■ **What is expected**
Write out the data that follows. Keep every character unchanged.
****
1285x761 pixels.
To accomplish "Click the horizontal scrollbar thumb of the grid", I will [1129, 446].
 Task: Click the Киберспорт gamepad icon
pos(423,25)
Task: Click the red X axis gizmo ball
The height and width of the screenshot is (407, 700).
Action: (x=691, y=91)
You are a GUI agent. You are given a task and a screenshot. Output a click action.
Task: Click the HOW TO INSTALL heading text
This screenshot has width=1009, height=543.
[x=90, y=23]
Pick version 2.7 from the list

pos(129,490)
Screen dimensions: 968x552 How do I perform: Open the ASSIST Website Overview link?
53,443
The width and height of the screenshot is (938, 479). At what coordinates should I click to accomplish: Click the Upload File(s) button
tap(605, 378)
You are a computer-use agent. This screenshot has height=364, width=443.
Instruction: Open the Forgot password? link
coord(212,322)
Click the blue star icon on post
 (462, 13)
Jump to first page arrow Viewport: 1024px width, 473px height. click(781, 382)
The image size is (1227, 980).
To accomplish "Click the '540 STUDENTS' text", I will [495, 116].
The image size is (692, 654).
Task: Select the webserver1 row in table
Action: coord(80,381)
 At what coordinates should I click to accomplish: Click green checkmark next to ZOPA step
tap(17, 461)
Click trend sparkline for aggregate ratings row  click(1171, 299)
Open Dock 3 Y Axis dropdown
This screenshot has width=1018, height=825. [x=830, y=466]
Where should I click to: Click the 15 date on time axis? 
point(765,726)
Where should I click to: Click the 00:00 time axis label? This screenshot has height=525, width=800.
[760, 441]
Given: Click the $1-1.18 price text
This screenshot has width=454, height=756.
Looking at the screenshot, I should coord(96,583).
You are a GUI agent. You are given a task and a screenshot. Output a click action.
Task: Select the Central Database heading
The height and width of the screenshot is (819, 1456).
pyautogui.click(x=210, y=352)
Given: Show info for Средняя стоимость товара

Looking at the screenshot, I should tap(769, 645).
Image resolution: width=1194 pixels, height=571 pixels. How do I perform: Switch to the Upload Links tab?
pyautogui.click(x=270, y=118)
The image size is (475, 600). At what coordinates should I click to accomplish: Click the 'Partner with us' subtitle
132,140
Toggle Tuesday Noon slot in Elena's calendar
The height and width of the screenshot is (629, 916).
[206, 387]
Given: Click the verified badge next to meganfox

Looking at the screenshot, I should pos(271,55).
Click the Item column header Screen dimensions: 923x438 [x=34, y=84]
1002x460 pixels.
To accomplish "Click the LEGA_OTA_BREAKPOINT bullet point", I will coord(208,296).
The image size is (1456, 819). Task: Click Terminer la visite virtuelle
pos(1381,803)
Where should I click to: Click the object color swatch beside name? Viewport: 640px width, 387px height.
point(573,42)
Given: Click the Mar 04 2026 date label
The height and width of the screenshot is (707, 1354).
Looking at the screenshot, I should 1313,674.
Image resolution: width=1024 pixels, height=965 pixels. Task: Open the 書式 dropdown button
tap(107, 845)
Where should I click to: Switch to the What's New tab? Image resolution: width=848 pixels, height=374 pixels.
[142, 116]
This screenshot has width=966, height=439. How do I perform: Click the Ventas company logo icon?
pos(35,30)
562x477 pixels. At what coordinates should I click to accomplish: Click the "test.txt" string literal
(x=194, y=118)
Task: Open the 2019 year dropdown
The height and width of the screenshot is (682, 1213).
****
■ **Task result**
1285x761 pixels.
To accomplish "Click the horizontal scrollbar thumb of the grid", I will [1129, 446].
 Task: Click the Киберспорт gamepad icon
pos(423,25)
Task: Click the red X axis gizmo ball
The height and width of the screenshot is (407, 700).
Action: (x=691, y=91)
You are a GUI agent. You are given a task and a screenshot. Output a click action.
Task: Click the HOW TO INSTALL heading text
This screenshot has width=1009, height=543.
[x=90, y=23]
Pick version 2.7 from the list

pos(129,490)
Screen dimensions: 968x552 How do I perform: Open the ASSIST Website Overview link?
53,443
The width and height of the screenshot is (938, 479). At what coordinates should I click to accomplish: Click the Upload File(s) button
tap(605, 378)
You are a computer-use agent. This screenshot has height=364, width=443.
Instruction: Open the Forgot password? link
coord(212,322)
Click the blue star icon on post
 (462, 13)
Jump to first page arrow Viewport: 1024px width, 473px height. click(781, 382)
The image size is (1227, 980).
To accomplish "Click the '540 STUDENTS' text", I will [495, 116].
The image size is (692, 654).
Task: Select the webserver1 row in table
Action: coord(80,381)
 At what coordinates should I click to accomplish: Click green checkmark next to ZOPA step
tap(17, 461)
Click trend sparkline for aggregate ratings row  click(1171, 299)
Open Dock 3 Y Axis dropdown
This screenshot has width=1018, height=825. [x=830, y=466]
Where should I click to: Click the 15 date on time axis? 
point(765,726)
Where should I click to: Click the 00:00 time axis label? This screenshot has height=525, width=800.
[760, 441]
Given: Click the $1-1.18 price text
This screenshot has width=454, height=756.
Looking at the screenshot, I should coord(96,583).
You are a GUI agent. You are given a task and a screenshot. Output a click action.
Task: Select the Central Database heading
The height and width of the screenshot is (819, 1456).
pyautogui.click(x=210, y=352)
Given: Show info for Средняя стоимость товара

Looking at the screenshot, I should tap(769, 645).
Image resolution: width=1194 pixels, height=571 pixels. How do I perform: Switch to the Upload Links tab?
pyautogui.click(x=270, y=118)
The image size is (475, 600). At what coordinates should I click to accomplish: Click the 'Partner with us' subtitle
132,140
Toggle Tuesday Noon slot in Elena's calendar
The height and width of the screenshot is (629, 916).
[206, 387]
Given: Click the verified badge next to meganfox

Looking at the screenshot, I should pos(271,55).
Click the Item column header Screen dimensions: 923x438 [x=34, y=84]
1002x460 pixels.
To accomplish "Click the LEGA_OTA_BREAKPOINT bullet point", I will coord(208,296).
The image size is (1456, 819). Task: Click Terminer la visite virtuelle
pos(1381,803)
Where should I click to: Click the object color swatch beside name? Viewport: 640px width, 387px height.
point(573,42)
Given: Click the Mar 04 2026 date label
The height and width of the screenshot is (707, 1354).
Looking at the screenshot, I should 1313,674.
Image resolution: width=1024 pixels, height=965 pixels. Task: Open the 書式 dropdown button
tap(107, 845)
Where should I click to: Switch to the What's New tab? Image resolution: width=848 pixels, height=374 pixels.
[142, 116]
This screenshot has width=966, height=439. How do I perform: Click the Ventas company logo icon?
pos(35,30)
562x477 pixels. At what coordinates should I click to accomplish: Click the "test.txt" string literal
(x=194, y=118)
Task: Open the 2019 year dropdown
The height and width of the screenshot is (682, 1213).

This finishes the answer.